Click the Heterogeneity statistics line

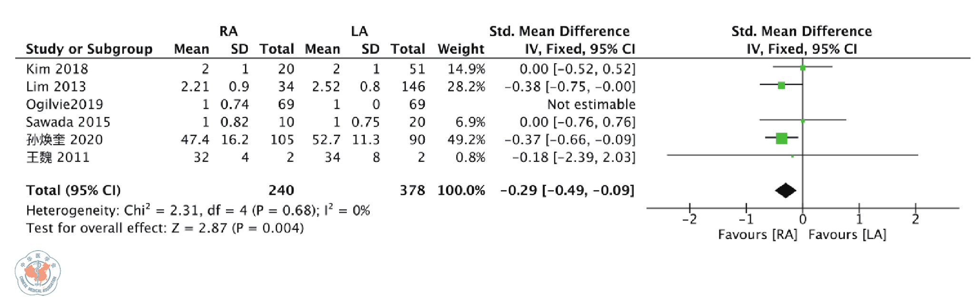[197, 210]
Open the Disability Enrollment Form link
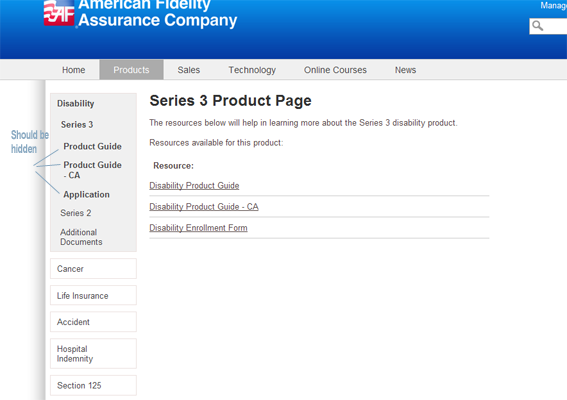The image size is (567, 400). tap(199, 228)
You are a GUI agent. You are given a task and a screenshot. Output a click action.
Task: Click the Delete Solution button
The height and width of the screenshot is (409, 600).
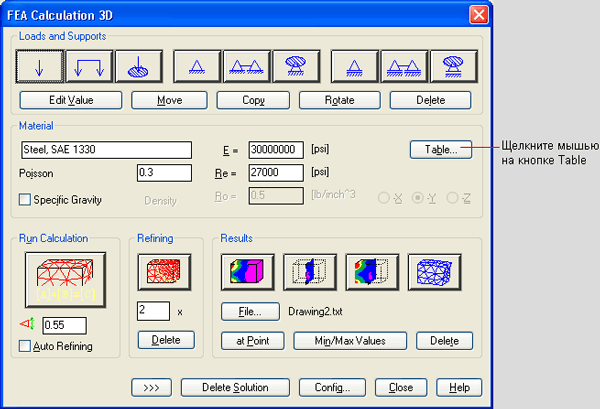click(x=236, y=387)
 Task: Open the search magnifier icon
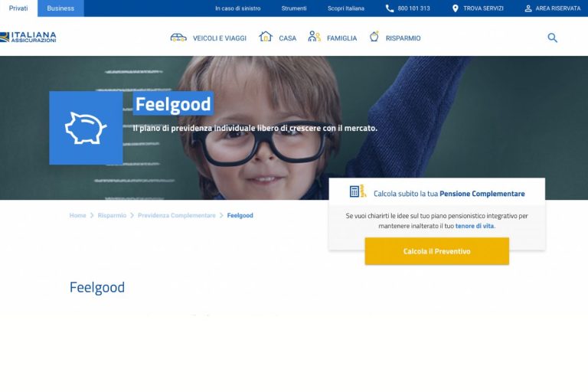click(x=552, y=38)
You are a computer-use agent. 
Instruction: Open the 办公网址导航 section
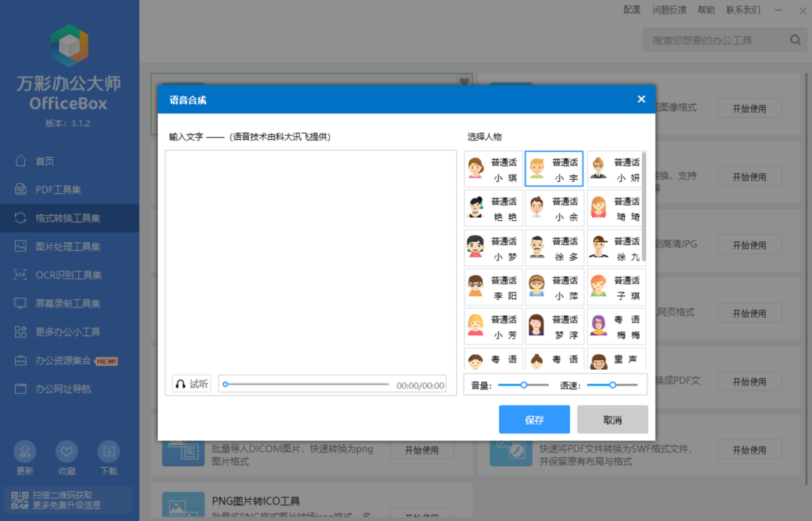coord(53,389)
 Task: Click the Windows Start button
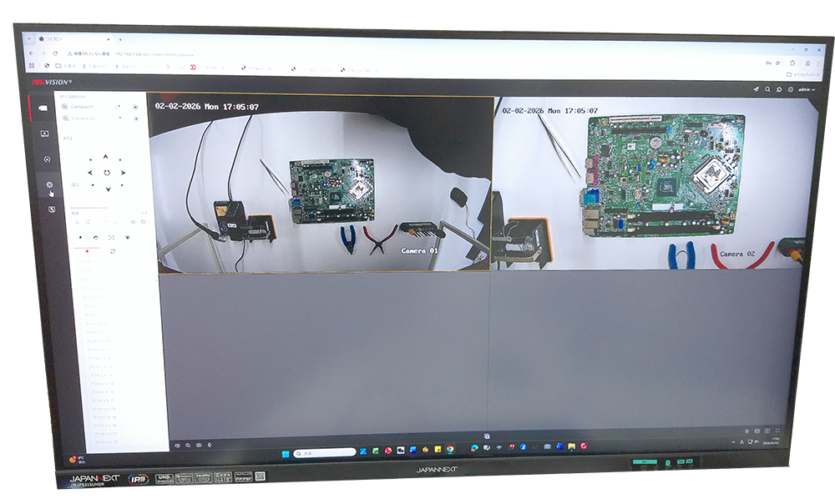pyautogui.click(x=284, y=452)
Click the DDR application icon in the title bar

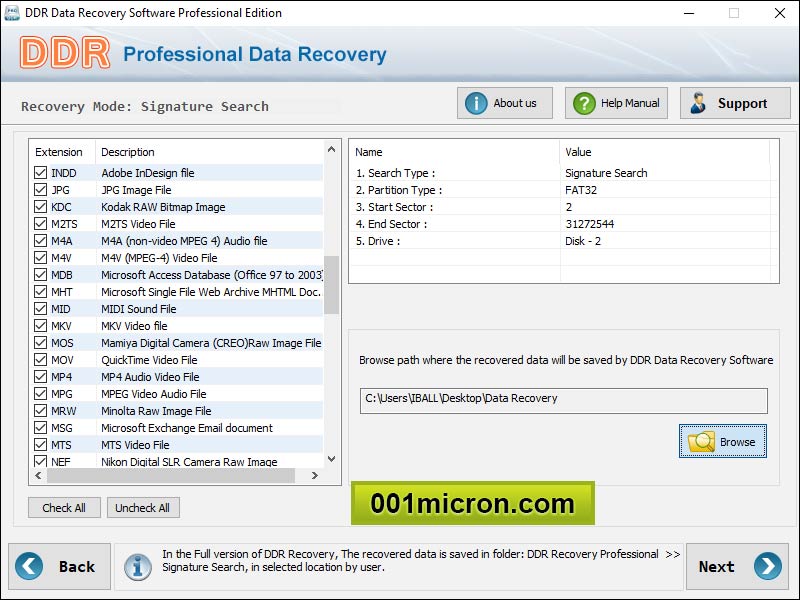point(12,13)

• **Task directions**: Take the lines from the one containing "Instruction: Open the 办公网址导航 section" through the last line of the listing and repeat them exactly. Omit the pictures.

• **Exercise result**:
Instruction: Open the 办公网址导航 section
coord(53,389)
 Task: Click the Windows Start button
pyautogui.click(x=284, y=452)
Click the DDR application icon in the title bar

point(12,13)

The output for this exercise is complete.